» **WHAT YOU HAVE TO DO**
Transcribe the portion of the piece about The Unforgettable Fire that begins with the words containing "For some reason" and ends with "kind of wrestling.".

» **PASSAGE TO READ**
● ● ● ●
The Unforgettable Fire

For some reason this is the only U2 album since October that I didn’t buy as quickly as the shops opened on the day of release. Indeed I have bought 5 of the last 6 albums at midnight on Sunday night only missing Pop by being in London where they are not as progressive or impatient as us Irish! Now why did I not buy it for a few weeks? Was it due to lack of student grant which, rarely got in my way, or was I not sure what was going on with U2 musically or spiritually at the time. And hasn’t that always been the way with U2. As my good friend and writer Dave Dark said on a recent email, “Every U2 album has you frightened that they have lost their faith and then after a few listens you are wishing that you were as spiritual as they are”. Maybe even I who has little patience with those who struggle with their shifts in musical and spiritual moods was going through some kind of wrestling.
● ● ● ●
» **DATA EXCERPTS**

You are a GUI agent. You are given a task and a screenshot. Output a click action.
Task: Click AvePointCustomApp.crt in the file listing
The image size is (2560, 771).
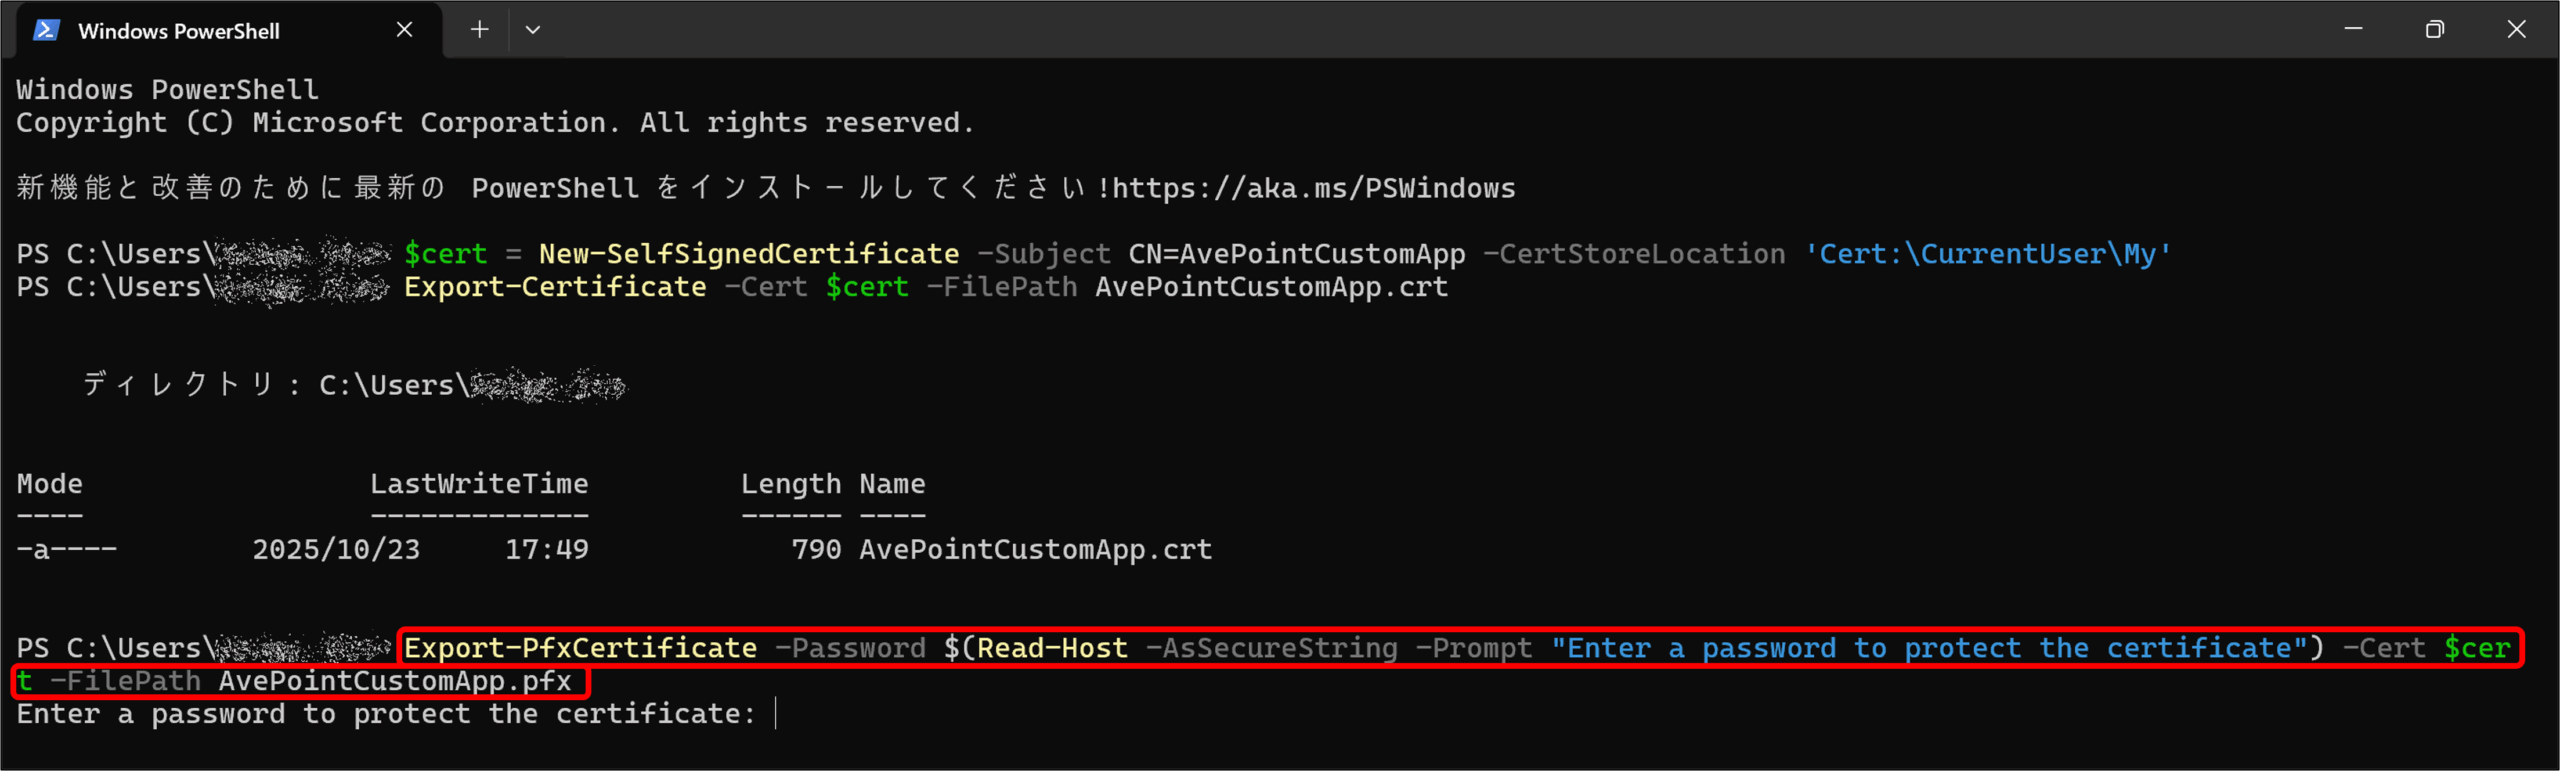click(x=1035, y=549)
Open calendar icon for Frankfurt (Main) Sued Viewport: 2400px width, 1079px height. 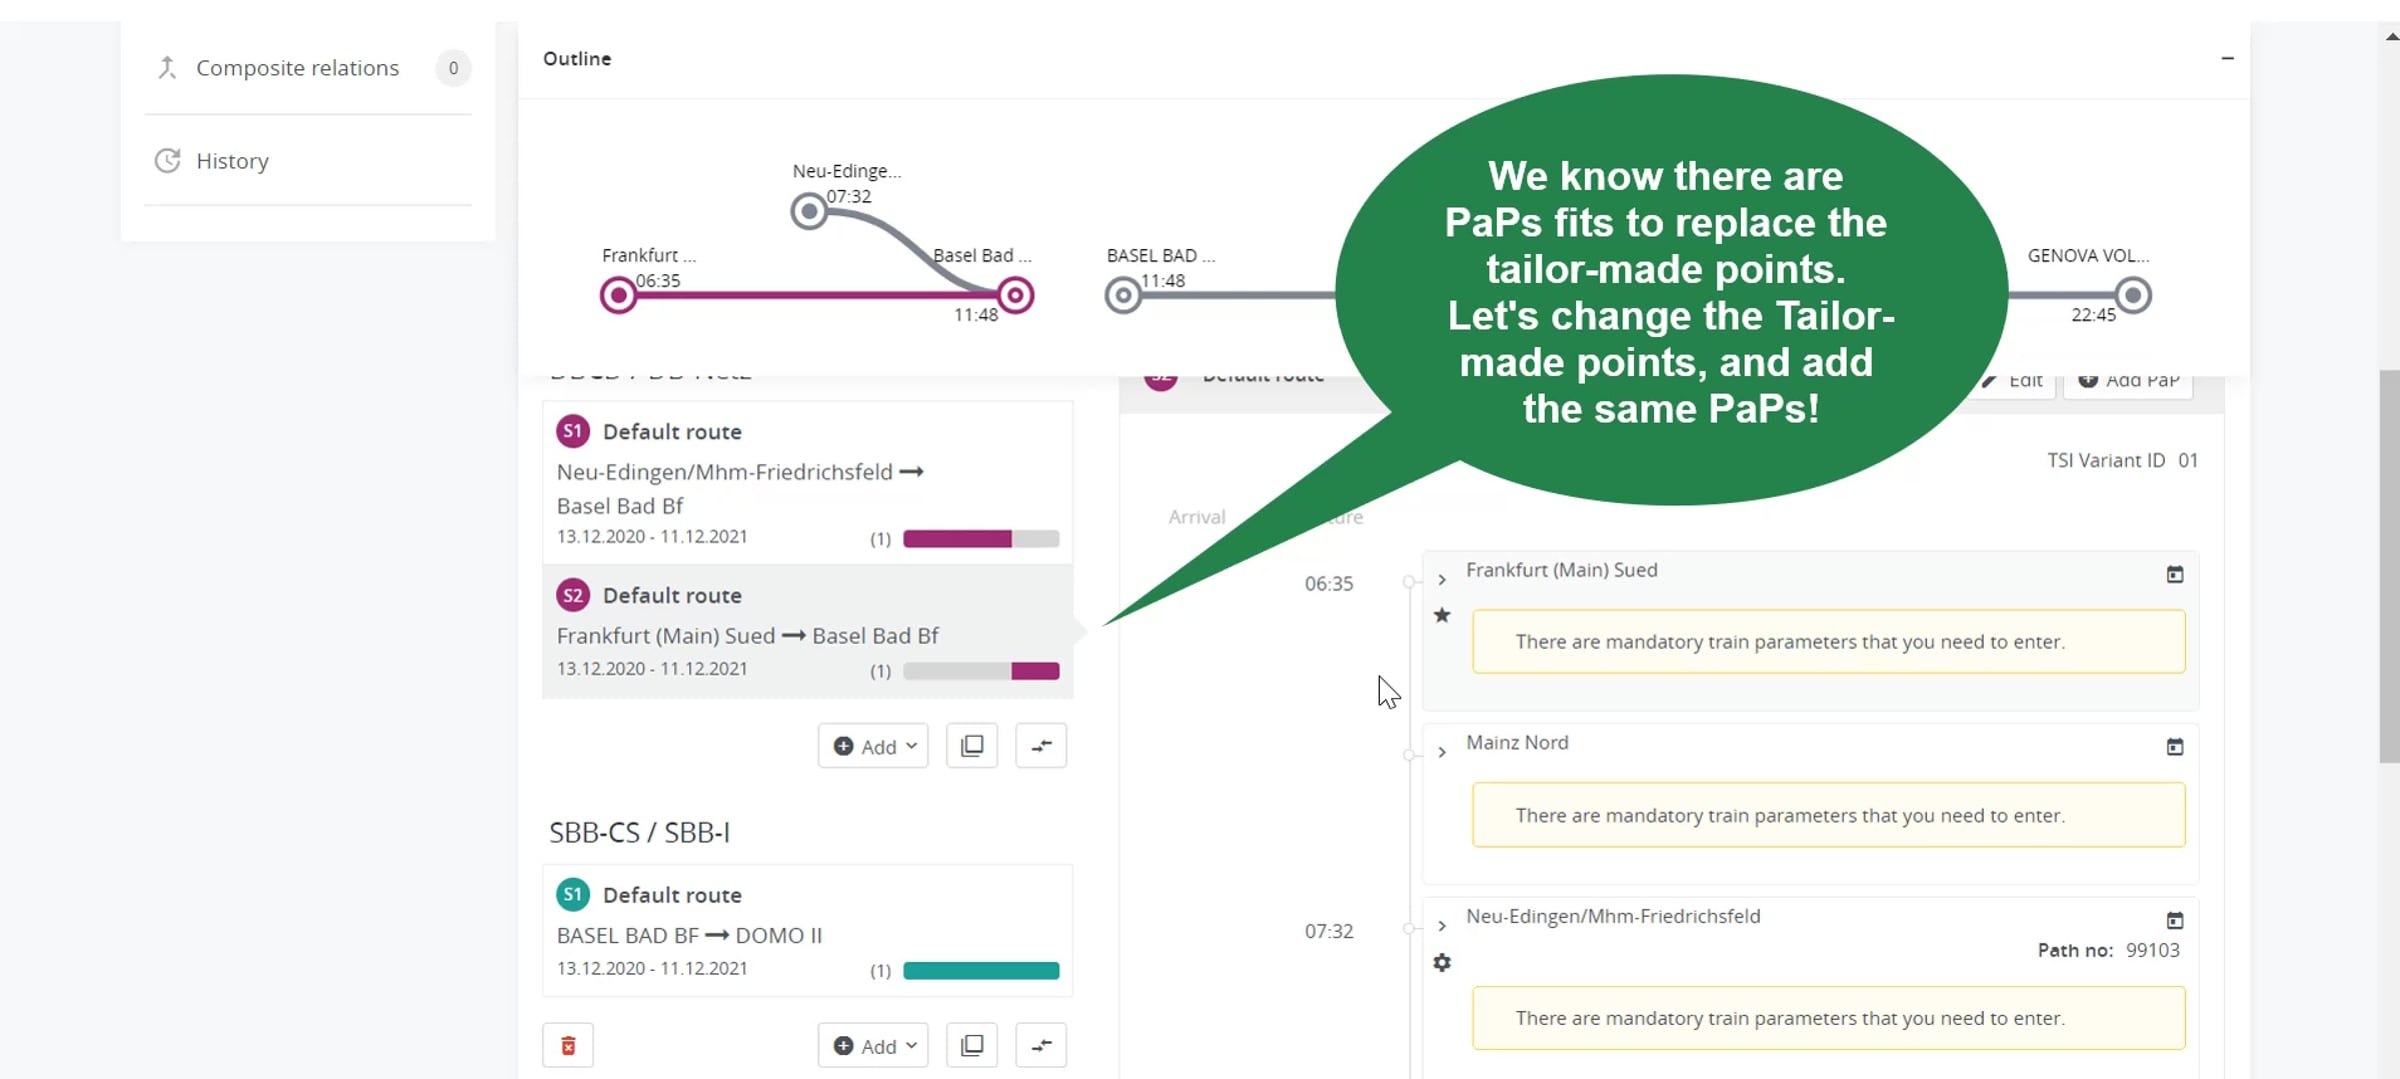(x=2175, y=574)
● ● ● ●
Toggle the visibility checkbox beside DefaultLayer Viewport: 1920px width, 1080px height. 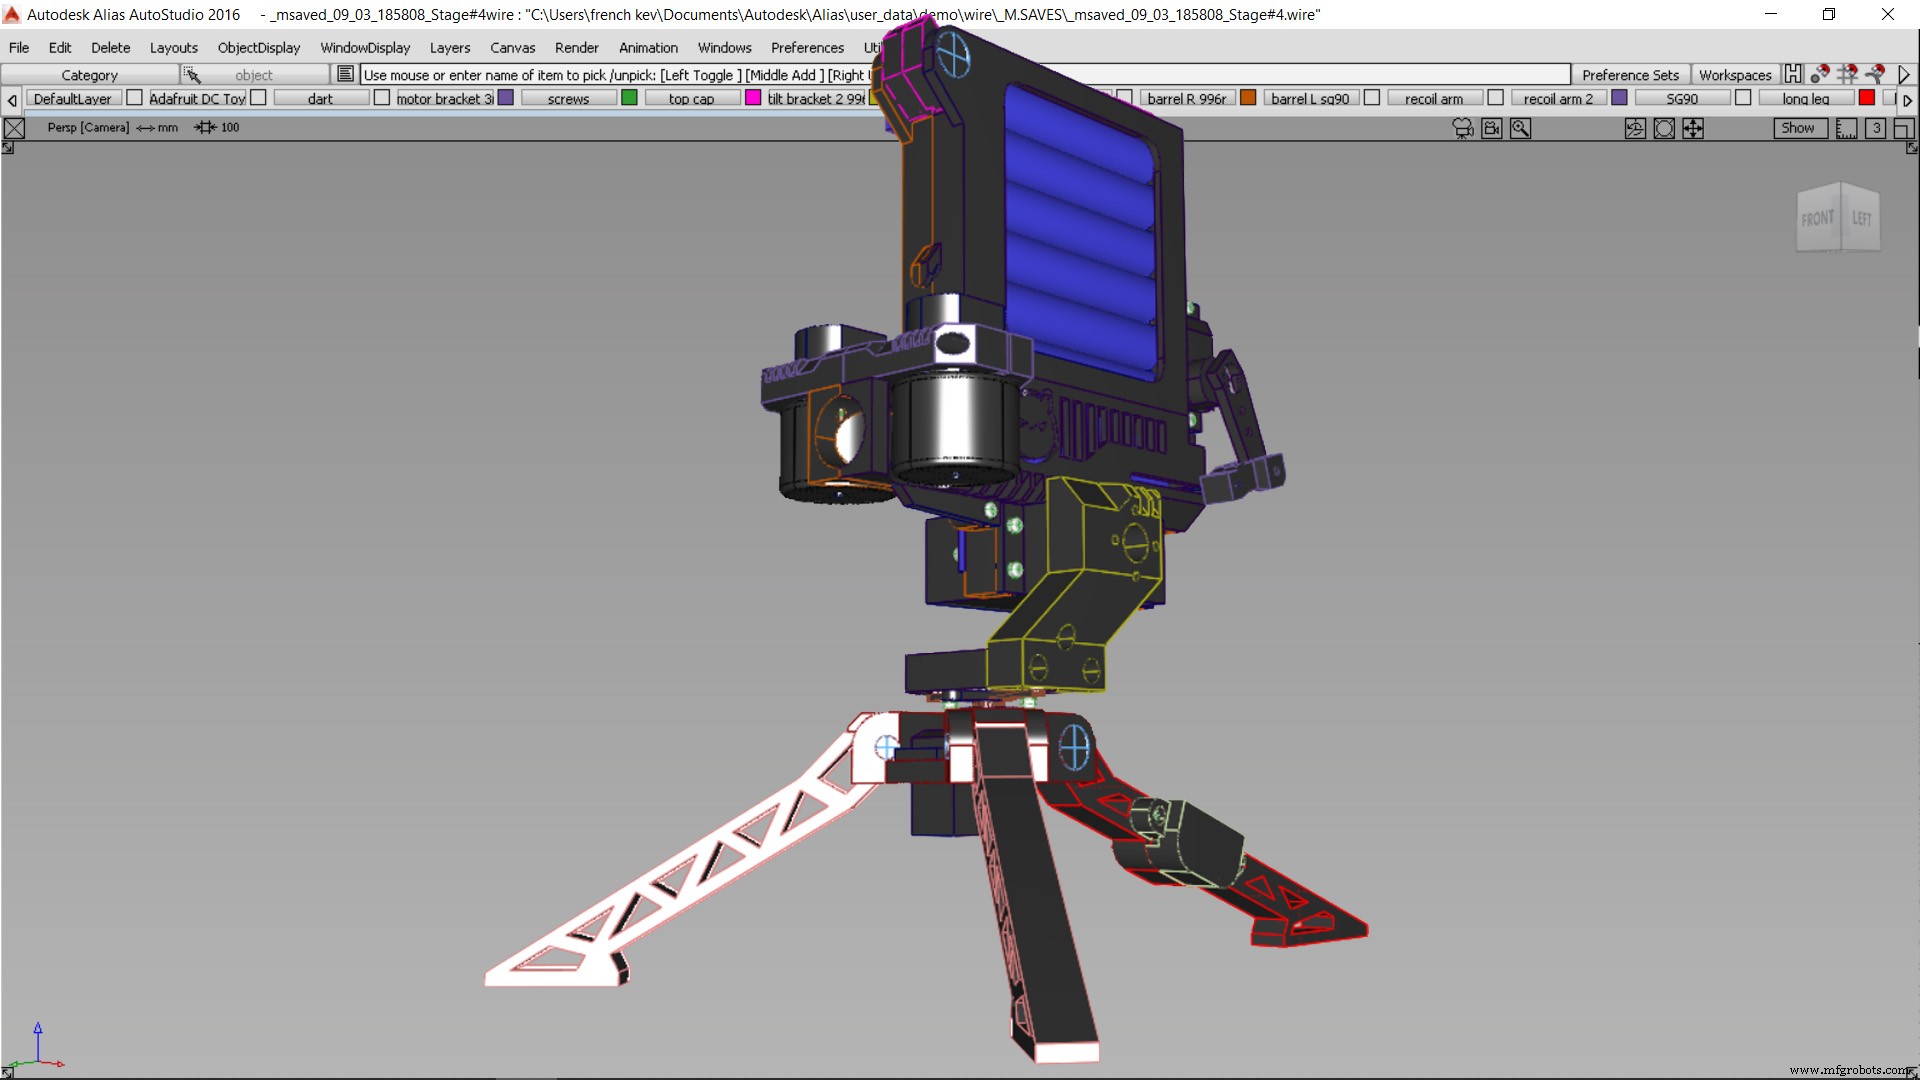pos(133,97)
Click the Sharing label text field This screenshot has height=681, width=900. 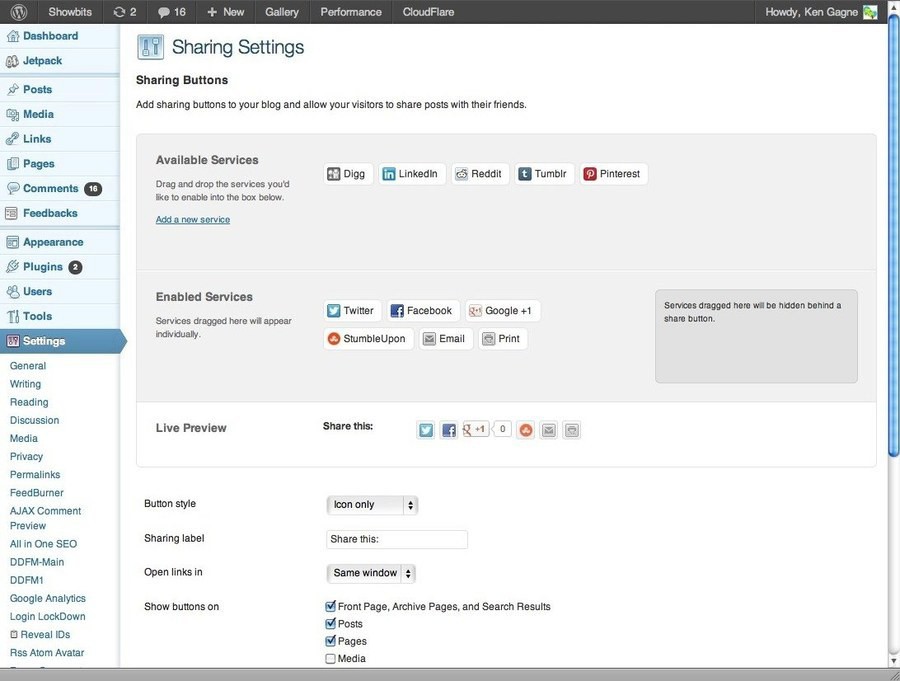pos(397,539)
● ● ● ●
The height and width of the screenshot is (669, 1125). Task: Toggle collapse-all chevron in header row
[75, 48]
● ● ● ●
» **CORRECT RESULT**
For some reason this is the only U2 album since October that I didn’t buy as quickly as the shops opened on the day of release. Indeed I have bought 5 of the last 6 albums at midnight on Sunday night only missing Pop by being in London where they are not as progressive or impatient as us Irish! Now why did I not buy it for a few weeks? Was it due to lack of student grant which, rarely got in my way, or was I not sure what was going on with U2 musically or spiritually at the time. And hasn’t that always been the way with U2. As my good friend and writer Dave Dark said on a recent email, “Every U2 album has you frightened that they have lost their faith and then after a few listens you are wishing that you were as spiritual as they are”. Maybe even I who has little patience with those who struggle with their shifts in musical and spiritual moods was going through some kind of wrestling.